My story began in December 2010, during the time I began dating my now fiance'. Our situations were similar, as during the time I was taking space away from my previous girlfriend and her previous boyfriend was serving time in prison. Our relationship was an instant spark, as we both felt that we had finally came across what we had never experienced before, which was "more than the usual". We spent majority of our time working, as we both are workaholics, but the remaining was spent with one another, finding different ways to enjoy life. Our relationship was built on compatability, friendship, and honesty. However several months into our relationship, I found myself still doing the things I promised that I wouldnt do....communication with other women via text, internet, etc....random dates...and worst of all random affairs with my ex-girfriend....During this time, she ask me if I am doing various things, and I would deny them...but little did I know, she had knowledge of all my activity, but she wanted me to be honest and man-up to my wrongdoing. The situation turned ugly as my current and ex had several conversations exposing my actions throughout the relationship and one had a physical altercation with one another while me and the current were out in public. After several confrontations about my actions, she decided that had had enough. 

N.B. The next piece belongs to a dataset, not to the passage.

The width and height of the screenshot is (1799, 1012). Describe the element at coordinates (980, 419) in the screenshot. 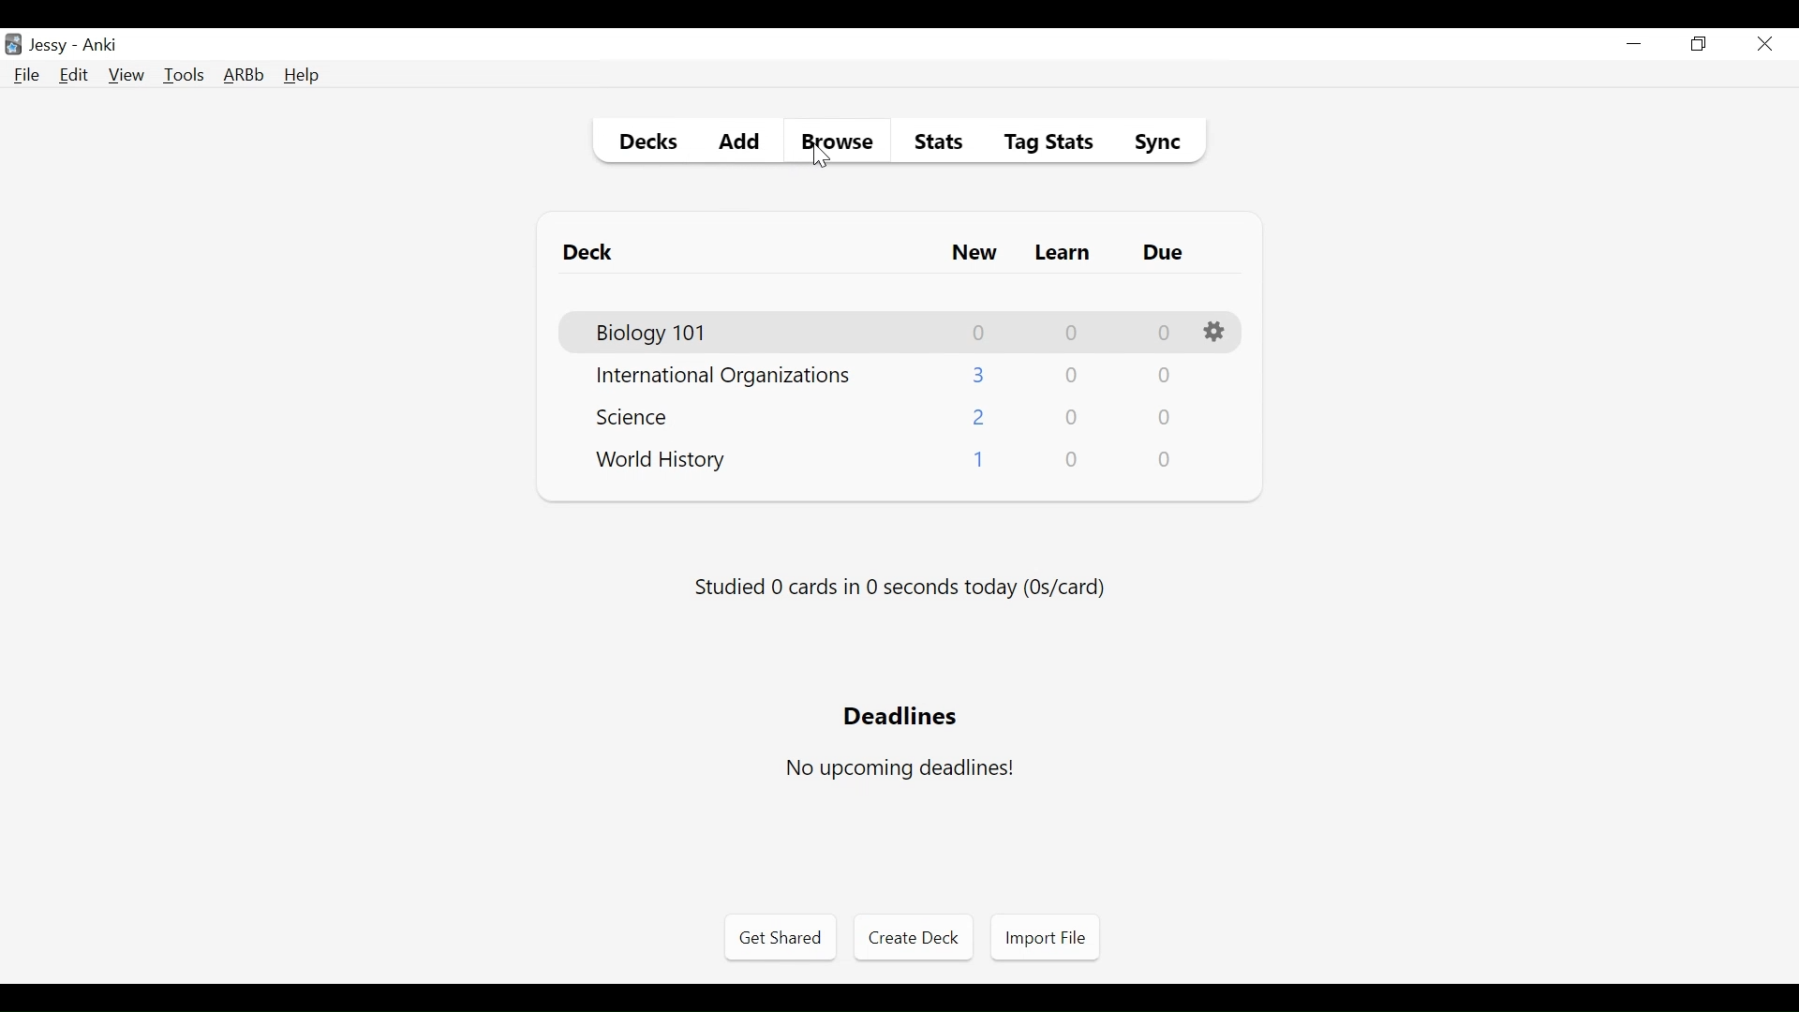

I see `New Card Count` at that location.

It was during our time apart that a dear friend helped me better myself by introducing me to a 40 day surrender spiritual fast which brought alot of things to light. It helped me to establish a relationship with God...acknowledge and address alot of personal issues within myself...commitment issues...and most importantly realize that for the first time in life I was "in love". From that point on, I decided to express my feelings, emotions, and allow my actions to show what my words couldnt....After a few months we were back together and things we going well until she saw a text thread of me and a former female friend, in addition to recent conversations with my ex....Despite that there was no intent of us hooking up, it was the principle that she felt that my loyalty was with my ex, after she was involved in an altercation because of me....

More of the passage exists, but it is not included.